How Rust makes the Rayon data parallelism library magical

This article is the second installment of a series about how to take advantage of the recent Rust support added to Linux. The first article in the series, 3 essentials for writing a Linux system library in Rust, describes special considerations that system libraries require when you are writing in Rust. This article demonstrates how to create a C binding so that programmers in C or C++ can call your Rust library. Rust has not conquered the Linux world yet, so our system library needs to provide bindings to other languages.

Check out the other three articles in this series:

The Rust team has created a great document, Rust API Guidelines, about how to create a robust Rust library and crate. This article focuses on Linux-specific topics.

You can download the demo code from its GitHub repository. The package contains:

  • An echo server listening on the Unix socket /tmp/librabc
  • A Rust crate that connects to the socket and sends a ping packet every 2 seconds
  • A C/Python binding
  • A command-line interface (CLI) for the client

Elements of a C binding

Rust can generate C dynamic libraries (.so files) as well as static libraries (.a files), which can be easily wrapped in Go bindings and Python bindings and used in code written in those languages.

You can refer to the full code of the C library written in Rust in the clib folder of the GitHub repository.

The following line in the repository's Cargo.toml file generates a C binding to your Rust library as a .so file:

crate-type = ["cdylib"]

Use staticlib in place of cdylib to generate a static library.

Two elements of the library code lib.rs should be noted here:

  • The #[no_mangle] macro before each function instructs the Rust compiler not to add special characters to symbol names as it does for Rust native code. The symbols are left plain so that C code can link to this file and refer to the symbols.
  • The extern "C" keywords on functions instruct Rust to use the system ABI (glibc in the case of Linux) instead of the Rust ABI to accommodate the C linker.

An example of a function follows:

#[no_mangle]
pub extern "C" fn rabc_client_new(
    client: *mut *mut RabcClient,
    log: *mut *mut c_char,
    err_kind: *mut *mut c_char,
    err_msg: *mut *mut c_char,
) -> u32 {
    RABC_PASS
}

You might wonder about the use of *mut *mut.
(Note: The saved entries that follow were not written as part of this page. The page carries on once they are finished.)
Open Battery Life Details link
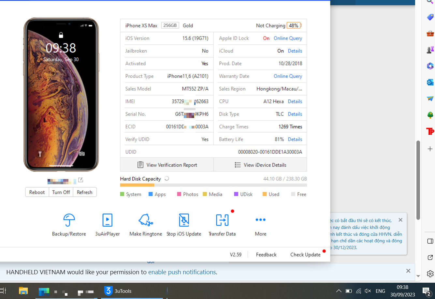435x299 pixels. pos(295,139)
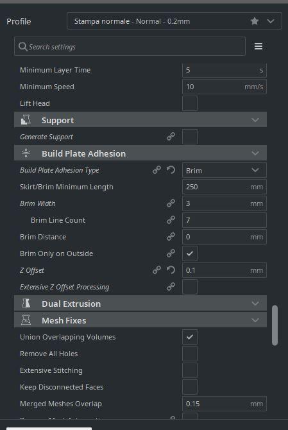This screenshot has width=288, height=430.
Task: Click the star icon in the Profile selector
Action: click(x=255, y=21)
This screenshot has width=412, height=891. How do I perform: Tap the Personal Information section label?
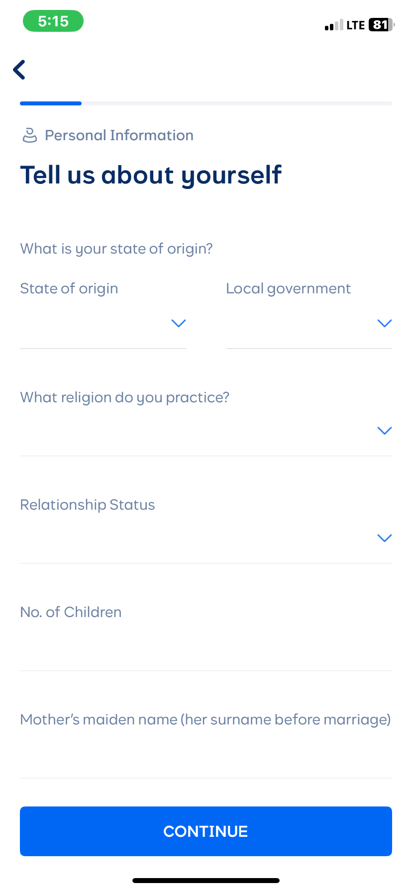(119, 135)
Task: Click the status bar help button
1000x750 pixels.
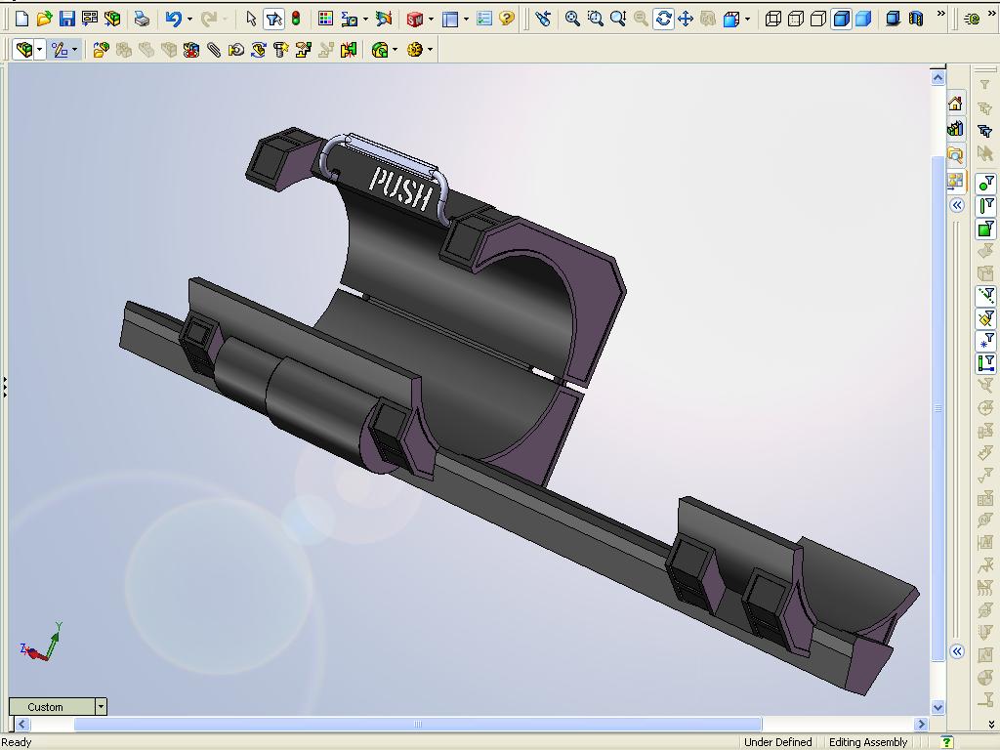Action: [x=946, y=742]
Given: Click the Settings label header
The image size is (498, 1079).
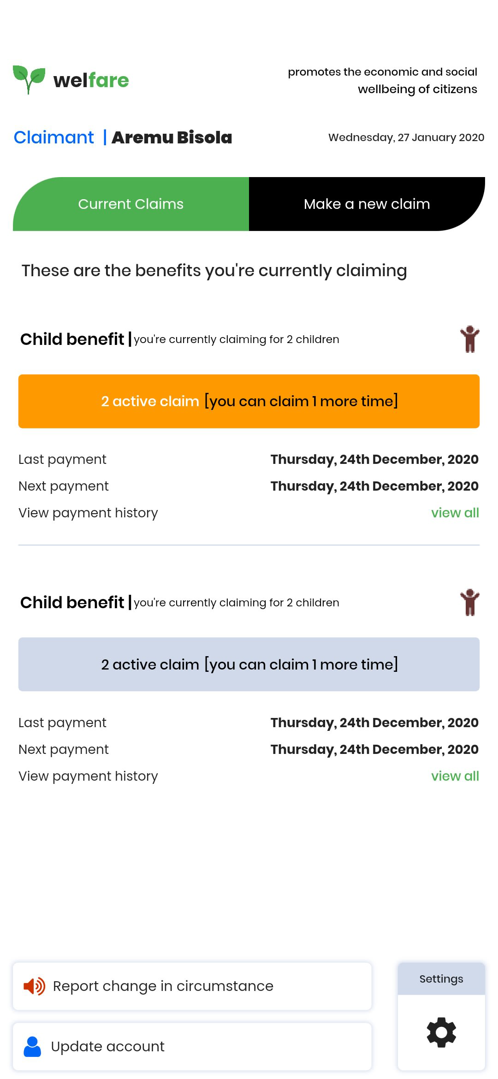Looking at the screenshot, I should [441, 979].
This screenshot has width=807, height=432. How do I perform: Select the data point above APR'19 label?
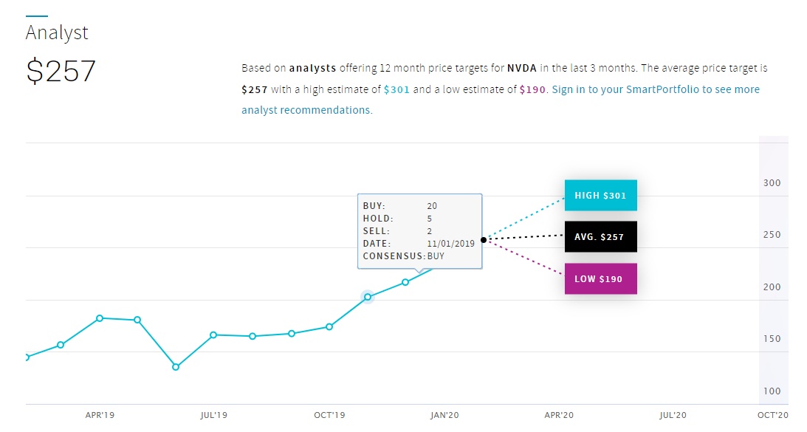point(100,318)
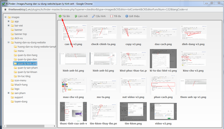
Task: Click the green Tải lên upload icon
Action: click(x=60, y=16)

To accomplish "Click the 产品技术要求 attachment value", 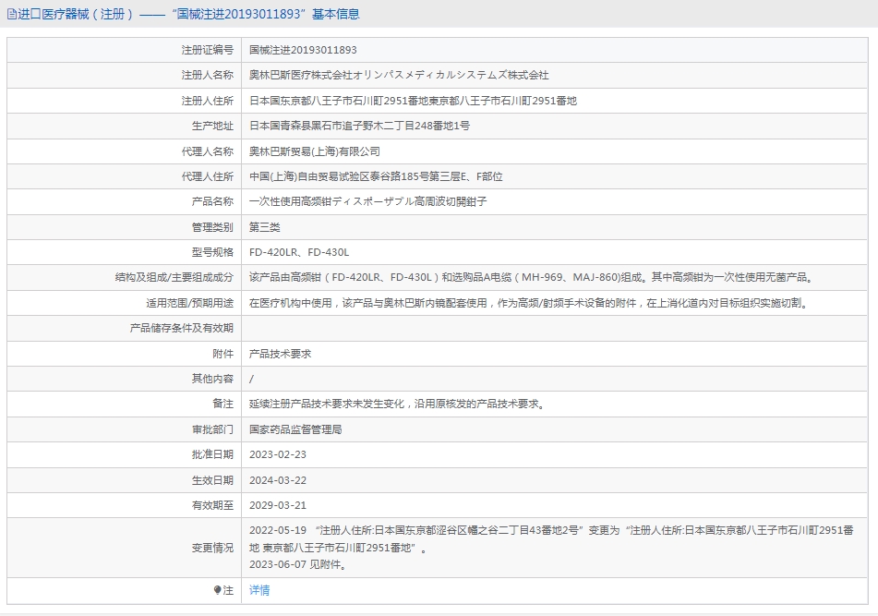I will [x=280, y=354].
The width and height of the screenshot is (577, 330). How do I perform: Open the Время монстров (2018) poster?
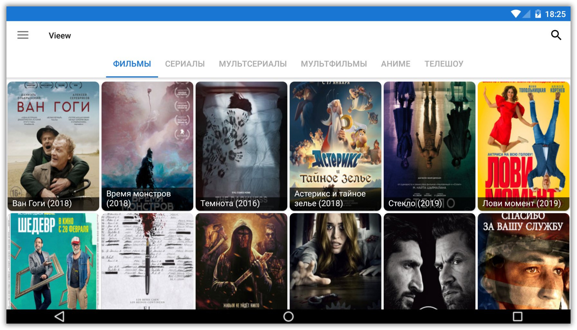[x=147, y=146]
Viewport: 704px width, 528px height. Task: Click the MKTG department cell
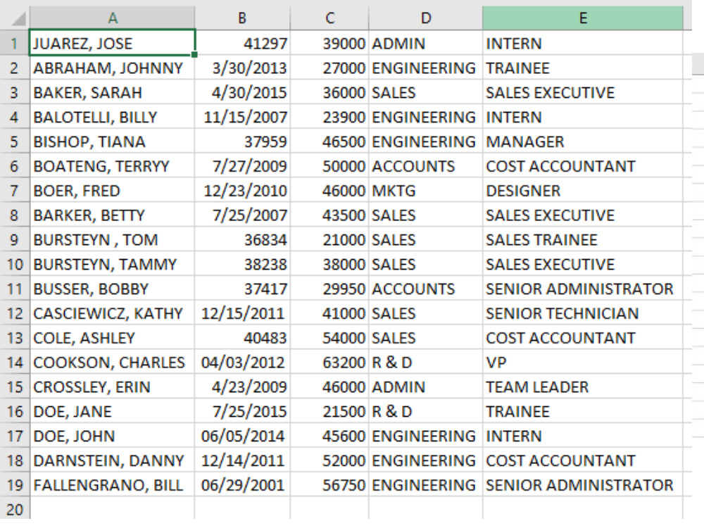(426, 191)
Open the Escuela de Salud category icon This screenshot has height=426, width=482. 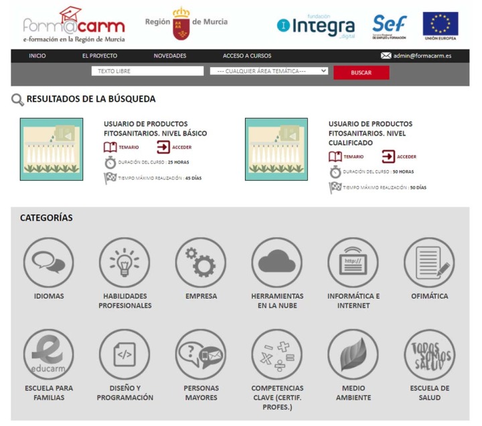tap(429, 354)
These are raw pointers pointing to a raw pointer in Rust, like using void ** in C as an output pointer.

The function has two types of output pointer:

  • *mut *mut c_char is an output pointer to type String(char *)
  • *mut *mut RabcClient is an output pointer to an opaque struct RabcClient

We will look at each of these types.

Output pointer for a string

In the C world, char ** in a function argument returns a string (char *) to the library consumer like this:

if (result != NULL) {
    *result = malloc(strlen("ping") + 1);
    if (*result != NULL) {
        snprintf(*result, strlen("ping") + 1, "%s", "ping");
    }
}

The following Rust code does the same using std::ffi::CString:

if !result.is_null() {
    unsafe {
        *result = std::ptr::null_mut();
    }
    if let Ok(s) = std::ffi::CString::new("ping") {
        unsafe {
            *result = s.into_raw();
        }
    }
}

The Rust documentation states: "Failure to call CString::from_raw will lead to a memory leak. To prevent memory leaking, the memory of CString::into_raw() should be freed (the C free should not be used) via std::ffi::CString::from_raw":

#[no_mangle]
pub extern "C" fn free_foo(
    result: *mut libc::c_char,
) {
    if !result.is_null() {
        unsafe {
            std::ffi::CString::from_raw(result)
        }
    }
}

Output pointer for an opaque struct

In the C world, it is common to expose an opaque struct in a library to let the developer maintain a compatible ABI when adding properties to the struct.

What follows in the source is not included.